▶ _EXERCISE_
Look below for the line containing "How do I perform: Subscribe"; from there through the line containing "Click previous page", both lines included, please set down each line exactly and nothing else.

▶ _INFORMATION_
===
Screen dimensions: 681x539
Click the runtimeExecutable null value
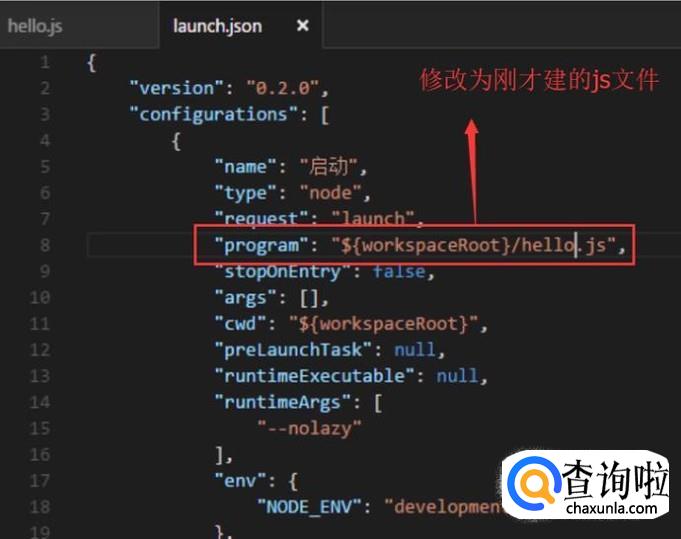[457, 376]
===
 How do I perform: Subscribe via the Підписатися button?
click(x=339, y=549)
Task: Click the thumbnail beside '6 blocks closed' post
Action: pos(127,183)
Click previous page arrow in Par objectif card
===
▶ _WORKED SOLUTION_
 How do I perform: Subscribe via the Підписатися button?
click(x=339, y=549)
Task: Click the thumbnail beside '6 blocks closed' post
Action: pos(127,183)
Click previous page arrow in Par objectif card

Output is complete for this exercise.